Activity: Render every line of the items below as a Markdown table with the columns "Row" and "Line," numbering each row and omitting blank lines.

Stored items:
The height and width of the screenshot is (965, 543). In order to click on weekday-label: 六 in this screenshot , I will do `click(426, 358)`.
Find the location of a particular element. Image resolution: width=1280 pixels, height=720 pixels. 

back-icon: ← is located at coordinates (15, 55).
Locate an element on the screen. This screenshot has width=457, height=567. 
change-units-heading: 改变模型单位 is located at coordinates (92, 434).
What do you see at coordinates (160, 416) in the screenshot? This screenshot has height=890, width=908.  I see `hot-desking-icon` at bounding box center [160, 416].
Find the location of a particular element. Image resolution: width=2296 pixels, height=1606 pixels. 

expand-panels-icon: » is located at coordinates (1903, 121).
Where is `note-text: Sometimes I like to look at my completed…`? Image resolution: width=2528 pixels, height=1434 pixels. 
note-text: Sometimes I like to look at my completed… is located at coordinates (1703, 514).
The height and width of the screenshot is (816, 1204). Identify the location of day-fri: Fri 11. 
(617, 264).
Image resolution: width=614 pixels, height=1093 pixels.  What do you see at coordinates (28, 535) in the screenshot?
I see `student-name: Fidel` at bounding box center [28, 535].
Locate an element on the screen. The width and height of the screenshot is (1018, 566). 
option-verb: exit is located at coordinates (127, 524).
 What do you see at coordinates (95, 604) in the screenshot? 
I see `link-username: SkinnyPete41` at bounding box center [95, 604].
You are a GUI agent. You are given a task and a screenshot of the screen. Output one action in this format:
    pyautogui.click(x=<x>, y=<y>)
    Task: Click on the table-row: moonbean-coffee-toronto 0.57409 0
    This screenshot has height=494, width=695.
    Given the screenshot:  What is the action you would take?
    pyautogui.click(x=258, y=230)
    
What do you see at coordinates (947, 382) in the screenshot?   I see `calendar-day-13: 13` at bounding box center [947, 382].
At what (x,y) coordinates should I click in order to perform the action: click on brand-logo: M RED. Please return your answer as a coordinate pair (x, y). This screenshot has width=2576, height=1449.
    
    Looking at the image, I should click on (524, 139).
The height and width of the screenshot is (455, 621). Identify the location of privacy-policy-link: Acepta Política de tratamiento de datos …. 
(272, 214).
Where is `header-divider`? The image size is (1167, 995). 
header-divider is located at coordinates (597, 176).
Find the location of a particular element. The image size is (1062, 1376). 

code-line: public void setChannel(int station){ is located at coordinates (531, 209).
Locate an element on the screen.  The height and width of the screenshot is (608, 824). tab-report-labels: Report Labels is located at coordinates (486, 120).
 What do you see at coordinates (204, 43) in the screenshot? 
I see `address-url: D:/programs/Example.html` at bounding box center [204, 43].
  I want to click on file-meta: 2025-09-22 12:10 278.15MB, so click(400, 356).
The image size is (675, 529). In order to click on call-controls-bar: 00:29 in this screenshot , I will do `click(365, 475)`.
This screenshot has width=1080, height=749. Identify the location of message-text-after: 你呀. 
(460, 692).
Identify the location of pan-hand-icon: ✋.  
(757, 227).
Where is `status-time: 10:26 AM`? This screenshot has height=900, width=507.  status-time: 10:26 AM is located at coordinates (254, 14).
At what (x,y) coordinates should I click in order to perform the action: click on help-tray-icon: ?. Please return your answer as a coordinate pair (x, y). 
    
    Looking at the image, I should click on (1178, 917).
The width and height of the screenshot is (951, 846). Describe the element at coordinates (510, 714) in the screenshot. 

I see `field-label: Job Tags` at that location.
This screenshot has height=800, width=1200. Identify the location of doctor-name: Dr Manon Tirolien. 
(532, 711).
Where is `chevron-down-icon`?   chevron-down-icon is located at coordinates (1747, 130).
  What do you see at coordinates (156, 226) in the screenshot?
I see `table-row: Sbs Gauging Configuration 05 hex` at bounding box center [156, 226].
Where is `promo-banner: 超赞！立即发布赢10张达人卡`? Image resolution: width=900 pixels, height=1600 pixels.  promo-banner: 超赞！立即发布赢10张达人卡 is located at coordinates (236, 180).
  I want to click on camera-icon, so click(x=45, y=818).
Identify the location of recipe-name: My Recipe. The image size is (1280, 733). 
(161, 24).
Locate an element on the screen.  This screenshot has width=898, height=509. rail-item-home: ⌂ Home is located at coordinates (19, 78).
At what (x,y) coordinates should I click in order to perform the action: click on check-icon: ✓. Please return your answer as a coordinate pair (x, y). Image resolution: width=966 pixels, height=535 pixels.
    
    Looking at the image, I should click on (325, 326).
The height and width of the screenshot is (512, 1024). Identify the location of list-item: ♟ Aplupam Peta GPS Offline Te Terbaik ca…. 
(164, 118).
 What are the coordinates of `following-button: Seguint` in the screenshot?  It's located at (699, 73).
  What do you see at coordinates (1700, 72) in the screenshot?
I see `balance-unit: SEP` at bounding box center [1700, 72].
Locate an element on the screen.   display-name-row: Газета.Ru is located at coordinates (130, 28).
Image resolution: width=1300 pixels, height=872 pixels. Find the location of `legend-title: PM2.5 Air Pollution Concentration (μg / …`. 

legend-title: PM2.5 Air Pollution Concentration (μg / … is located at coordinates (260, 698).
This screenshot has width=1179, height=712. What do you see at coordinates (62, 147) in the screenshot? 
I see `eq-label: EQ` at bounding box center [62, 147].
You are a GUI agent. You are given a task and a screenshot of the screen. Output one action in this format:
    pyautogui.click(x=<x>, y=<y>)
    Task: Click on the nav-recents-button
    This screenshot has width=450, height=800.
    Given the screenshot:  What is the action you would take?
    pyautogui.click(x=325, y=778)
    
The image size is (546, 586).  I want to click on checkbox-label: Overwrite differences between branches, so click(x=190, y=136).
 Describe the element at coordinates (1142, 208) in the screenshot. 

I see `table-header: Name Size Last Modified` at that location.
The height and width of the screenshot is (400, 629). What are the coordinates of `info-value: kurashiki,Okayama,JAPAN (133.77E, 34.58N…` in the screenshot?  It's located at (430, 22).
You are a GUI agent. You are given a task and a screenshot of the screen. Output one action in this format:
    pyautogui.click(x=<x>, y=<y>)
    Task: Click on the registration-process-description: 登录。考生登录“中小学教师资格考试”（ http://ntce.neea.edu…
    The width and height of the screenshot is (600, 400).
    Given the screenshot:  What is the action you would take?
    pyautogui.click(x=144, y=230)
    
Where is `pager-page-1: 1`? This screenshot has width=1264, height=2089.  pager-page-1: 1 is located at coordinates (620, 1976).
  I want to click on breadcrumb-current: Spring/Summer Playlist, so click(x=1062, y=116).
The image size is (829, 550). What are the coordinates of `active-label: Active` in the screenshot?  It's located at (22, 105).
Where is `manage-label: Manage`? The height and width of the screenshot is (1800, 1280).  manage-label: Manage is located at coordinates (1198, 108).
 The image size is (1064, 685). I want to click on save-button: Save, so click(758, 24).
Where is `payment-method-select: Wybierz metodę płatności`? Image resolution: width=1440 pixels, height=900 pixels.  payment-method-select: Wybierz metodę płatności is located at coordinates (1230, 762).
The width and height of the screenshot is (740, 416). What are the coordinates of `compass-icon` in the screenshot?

Response to this exercise:
| Row | Line |
|---|---|
| 1 | The height and width of the screenshot is (965, 543). In order to click on weekday-label: 六 in this screenshot , I will do `click(426, 358)`. |
| 2 | Find the location of a particular element. Image resolution: width=1280 pixels, height=720 pixels.  |
| 3 | back-icon: ← is located at coordinates (15, 55). |
| 4 | Locate an element on the screen. This screenshot has width=457, height=567.  |
| 5 | change-units-heading: 改变模型单位 is located at coordinates (92, 434). |
| 6 | What do you see at coordinates (160, 416) in the screenshot? This screenshot has height=890, width=908.  I see `hot-desking-icon` at bounding box center [160, 416]. |
| 7 | Find the location of a particular element. Image resolution: width=2296 pixels, height=1606 pixels.  |
| 8 | expand-panels-icon: » is located at coordinates (1903, 121). |
| 9 | Where is `note-text: Sometimes I like to look at my completed…`? Image resolution: width=2528 pixels, height=1434 pixels.  |
| 10 | note-text: Sometimes I like to look at my completed… is located at coordinates (1703, 514). |
| 11 | The height and width of the screenshot is (816, 1204). Identify the location of day-fri: Fri 11.  |
| 12 | (617, 264). |
| 13 | Image resolution: width=614 pixels, height=1093 pixels.  What do you see at coordinates (28, 535) in the screenshot? |
| 14 | I see `student-name: Fidel` at bounding box center [28, 535]. |
| 15 | Locate an element on the screen. The width and height of the screenshot is (1018, 566).  |
| 16 | option-verb: exit is located at coordinates (127, 524). |
| 17 |  What do you see at coordinates (95, 604) in the screenshot?  |
| 18 | I see `link-username: SkinnyPete41` at bounding box center [95, 604]. |
| 19 | You are a GUI agent. You are given a task and a screenshot of the screen. Output one action in this format: |
| 20 |     pyautogui.click(x=<x>, y=<y>) |
| 21 |     Task: Click on the table-row: moonbean-coffee-toronto 0.57409 0 |
| 22 |     This screenshot has height=494, width=695. |
| 23 |     Given the screenshot:  What is the action you would take? |
| 24 |     pyautogui.click(x=258, y=230) |
| 25 | What do you see at coordinates (947, 382) in the screenshot?   I see `calendar-day-13: 13` at bounding box center [947, 382]. |
| 26 | At what (x,y) coordinates should I click in order to perform the action: click on brand-logo: M RED. Please return your answer as a coordinate pair (x, y). This screenshot has width=2576, height=1449. |
| 27 |     Looking at the image, I should click on (524, 139). |
| 28 | The height and width of the screenshot is (455, 621). Identify the location of privacy-policy-link: Acepta Política de tratamiento de datos ….  |
| 29 | (272, 214). |
| 30 | Where is `header-divider`? The image size is (1167, 995).  |
| 31 | header-divider is located at coordinates (597, 176). |
| 32 | Find the location of a particular element. The image size is (1062, 1376).  |
| 33 | code-line: public void setChannel(int station){ is located at coordinates (531, 209). |
| 34 | Locate an element on the screen.  The height and width of the screenshot is (608, 824). tab-report-labels: Report Labels is located at coordinates (486, 120). |
| 35 |  What do you see at coordinates (204, 43) in the screenshot?  |
| 36 | I see `address-url: D:/programs/Example.html` at bounding box center [204, 43]. |
| 37 |   I want to click on file-meta: 2025-09-22 12:10 278.15MB, so click(400, 356). |
| 38 | The image size is (675, 529). In order to click on call-controls-bar: 00:29 in this screenshot , I will do `click(365, 475)`. |
| 39 | This screenshot has width=1080, height=749. Identify the location of message-text-after: 你呀.  |
| 40 | (460, 692). |
| 41 | Identify the location of pan-hand-icon: ✋.   |
| 42 | (757, 227). |
| 43 | Where is `status-time: 10:26 AM`? This screenshot has height=900, width=507.  status-time: 10:26 AM is located at coordinates (254, 14). |
| 44 | At what (x,y) coordinates should I click in order to perform the action: click on help-tray-icon: ?. Please return your answer as a coordinate pair (x, y).  |
| 45 |     Looking at the image, I should click on (1178, 917). |
| 46 | The width and height of the screenshot is (951, 846). Describe the element at coordinates (510, 714) in the screenshot.  |
| 47 | I see `field-label: Job Tags` at that location. |
| 48 | This screenshot has height=800, width=1200. Identify the location of doctor-name: Dr Manon Tirolien.  |
| 49 | (532, 711). |
| 50 | Where is `chevron-down-icon`?   chevron-down-icon is located at coordinates (1747, 130). |
| 51 |   What do you see at coordinates (156, 226) in the screenshot? |
| 52 | I see `table-row: Sbs Gauging Configuration 05 hex` at bounding box center [156, 226]. |
| 53 | Where is `promo-banner: 超赞！立即发布赢10张达人卡`? Image resolution: width=900 pixels, height=1600 pixels.  promo-banner: 超赞！立即发布赢10张达人卡 is located at coordinates (236, 180). |
| 54 |   I want to click on camera-icon, so click(x=45, y=818). |
| 55 | Identify the location of recipe-name: My Recipe. The image size is (1280, 733).  |
| 56 | (161, 24). |
| 57 | Locate an element on the screen.  This screenshot has width=898, height=509. rail-item-home: ⌂ Home is located at coordinates (19, 78). |
| 58 | At what (x,y) coordinates should I click in order to perform the action: click on check-icon: ✓. Please return your answer as a coordinate pair (x, y). Image resolution: width=966 pixels, height=535 pixels. |
| 59 |     Looking at the image, I should click on (325, 326). |
| 60 | The height and width of the screenshot is (512, 1024). Identify the location of list-item: ♟ Aplupam Peta GPS Offline Te Terbaik ca….  |
| 61 | (164, 118). |
| 62 |  What are the coordinates of `following-button: Seguint` in the screenshot?  It's located at (699, 73). |
| 63 |   What do you see at coordinates (1700, 72) in the screenshot? |
| 64 | I see `balance-unit: SEP` at bounding box center [1700, 72]. |
| 65 | Locate an element on the screen.   display-name-row: Газета.Ru is located at coordinates (130, 28). |
| 66 | Image resolution: width=1300 pixels, height=872 pixels. Find the location of `legend-title: PM2.5 Air Pollution Concentration (μg / …`.  |
| 67 | legend-title: PM2.5 Air Pollution Concentration (μg / … is located at coordinates (260, 698). |
| 68 | This screenshot has width=1179, height=712. What do you see at coordinates (62, 147) in the screenshot?  |
| 69 | I see `eq-label: EQ` at bounding box center [62, 147]. |
| 70 | You are a GUI agent. You are given a task and a screenshot of the screen. Output one action in this format: |
| 71 |     pyautogui.click(x=<x>, y=<y>) |
| 72 |     Task: Click on the nav-recents-button |
| 73 |     This screenshot has width=450, height=800. |
| 74 |     Given the screenshot:  What is the action you would take? |
| 75 |     pyautogui.click(x=325, y=778) |
| 76 | The image size is (546, 586).  I want to click on checkbox-label: Overwrite differences between branches, so click(x=190, y=136). |
| 77 |  Describe the element at coordinates (1142, 208) in the screenshot.  |
| 78 | I see `table-header: Name Size Last Modified` at that location. |
| 79 | The height and width of the screenshot is (400, 629). What are the coordinates of `info-value: kurashiki,Okayama,JAPAN (133.77E, 34.58N…` in the screenshot?  It's located at (430, 22). |
| 80 | You are a GUI agent. You are given a task and a screenshot of the screen. Output one action in this format: |
| 81 |     pyautogui.click(x=<x>, y=<y>) |
| 82 |     Task: Click on the registration-process-description: 登录。考生登录“中小学教师资格考试”（ http://ntce.neea.edu… |
| 83 |     The width and height of the screenshot is (600, 400). |
| 84 |     Given the screenshot:  What is the action you would take? |
| 85 |     pyautogui.click(x=144, y=230) |
| 86 | Where is `pager-page-1: 1`? This screenshot has width=1264, height=2089.  pager-page-1: 1 is located at coordinates (620, 1976). |
| 87 |   I want to click on breadcrumb-current: Spring/Summer Playlist, so click(x=1062, y=116). |
| 88 | The image size is (829, 550). What are the coordinates of `active-label: Active` in the screenshot?  It's located at (22, 105). |
| 89 | Where is `manage-label: Manage`? The height and width of the screenshot is (1800, 1280).  manage-label: Manage is located at coordinates (1198, 108). |
| 90 |  The image size is (1064, 685). I want to click on save-button: Save, so click(758, 24). |
| 91 | Where is `payment-method-select: Wybierz metodę płatności`? Image resolution: width=1440 pixels, height=900 pixels.  payment-method-select: Wybierz metodę płatności is located at coordinates (1230, 762). |
| 92 | The width and height of the screenshot is (740, 416). What are the coordinates of `compass-icon` in the screenshot? |